# [Data for review]
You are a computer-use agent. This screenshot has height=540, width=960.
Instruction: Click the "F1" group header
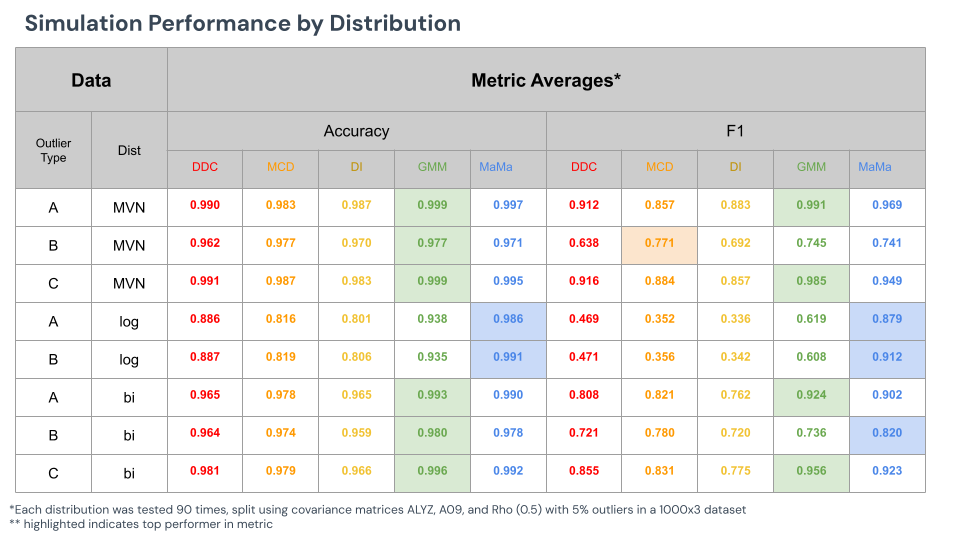point(735,131)
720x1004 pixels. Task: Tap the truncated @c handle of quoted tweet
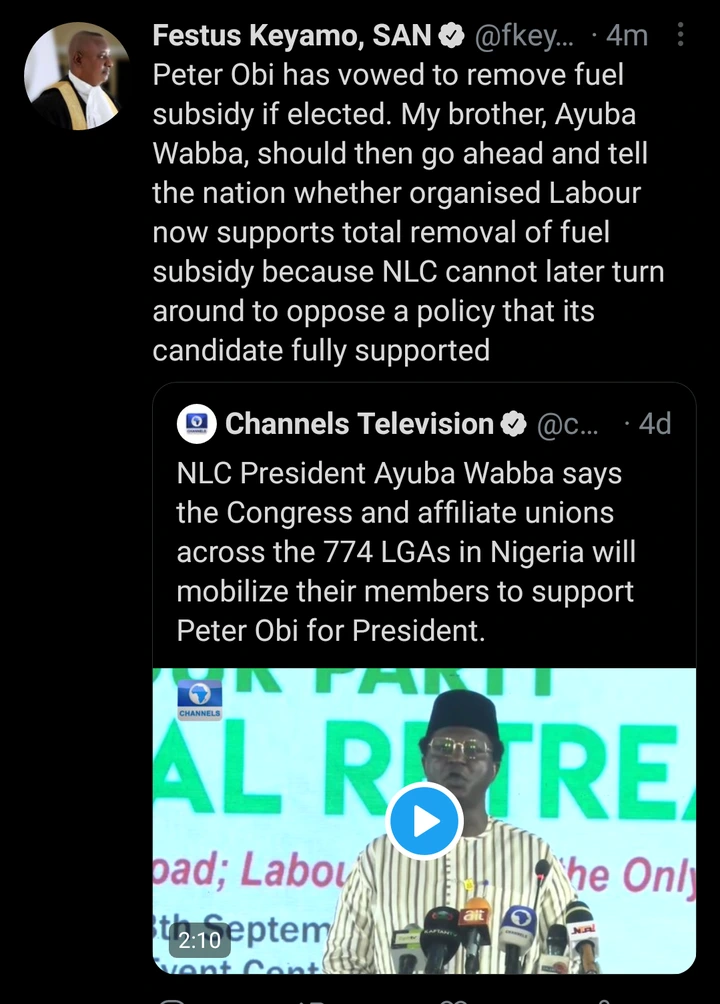click(x=569, y=424)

# [Assignment]
The entries above are to be copied exactly, with every picture left out.

# [Your solution]
You are a computer-use agent. This screenshot has height=540, width=960.
Instruction: Click the "F1" group header
point(735,131)
720x1004 pixels. Task: Tap the truncated @c handle of quoted tweet
click(x=569, y=424)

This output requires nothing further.